=== WHAT NEEDS TO BE DONE ===
The lines below that include the word "arrow" are to be reported.

Stored data
====

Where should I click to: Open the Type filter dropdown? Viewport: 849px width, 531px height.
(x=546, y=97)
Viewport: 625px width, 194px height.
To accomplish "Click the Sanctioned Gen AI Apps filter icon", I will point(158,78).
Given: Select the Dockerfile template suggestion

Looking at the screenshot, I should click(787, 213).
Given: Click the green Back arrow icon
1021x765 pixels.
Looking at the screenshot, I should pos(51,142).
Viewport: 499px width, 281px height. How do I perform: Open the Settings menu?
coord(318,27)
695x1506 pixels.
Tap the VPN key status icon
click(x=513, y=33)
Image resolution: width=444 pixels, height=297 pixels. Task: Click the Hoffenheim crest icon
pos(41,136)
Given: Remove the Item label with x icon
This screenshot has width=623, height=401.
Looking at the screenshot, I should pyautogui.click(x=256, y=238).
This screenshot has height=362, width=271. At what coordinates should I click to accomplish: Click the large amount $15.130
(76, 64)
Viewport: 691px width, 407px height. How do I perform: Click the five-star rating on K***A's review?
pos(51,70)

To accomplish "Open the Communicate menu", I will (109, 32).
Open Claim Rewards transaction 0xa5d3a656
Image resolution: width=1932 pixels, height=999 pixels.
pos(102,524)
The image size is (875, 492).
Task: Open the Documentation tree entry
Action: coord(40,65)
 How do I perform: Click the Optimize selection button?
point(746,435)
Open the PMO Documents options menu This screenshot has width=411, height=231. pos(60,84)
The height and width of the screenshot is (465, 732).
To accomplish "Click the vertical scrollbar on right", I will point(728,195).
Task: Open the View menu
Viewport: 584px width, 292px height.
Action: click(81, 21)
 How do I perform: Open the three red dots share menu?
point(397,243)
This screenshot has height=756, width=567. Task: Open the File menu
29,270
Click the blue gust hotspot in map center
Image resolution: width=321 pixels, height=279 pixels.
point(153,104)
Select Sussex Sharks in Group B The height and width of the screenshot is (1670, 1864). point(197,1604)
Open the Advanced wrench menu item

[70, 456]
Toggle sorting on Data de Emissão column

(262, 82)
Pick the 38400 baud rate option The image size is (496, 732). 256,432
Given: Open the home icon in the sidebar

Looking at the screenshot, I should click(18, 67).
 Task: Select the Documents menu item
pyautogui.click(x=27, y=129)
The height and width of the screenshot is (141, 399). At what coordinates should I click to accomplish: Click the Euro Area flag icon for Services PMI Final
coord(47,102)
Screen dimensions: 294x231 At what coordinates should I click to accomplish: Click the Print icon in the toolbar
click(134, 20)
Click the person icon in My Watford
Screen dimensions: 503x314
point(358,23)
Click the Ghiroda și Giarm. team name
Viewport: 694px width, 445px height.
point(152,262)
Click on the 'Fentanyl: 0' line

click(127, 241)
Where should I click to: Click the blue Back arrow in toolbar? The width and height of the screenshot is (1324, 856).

====

=== REPLY ===
Given: Click the green Back arrow icon
Where should I click to: Click the blue Back arrow in toolbar? The width and height of the screenshot is (1324, 856).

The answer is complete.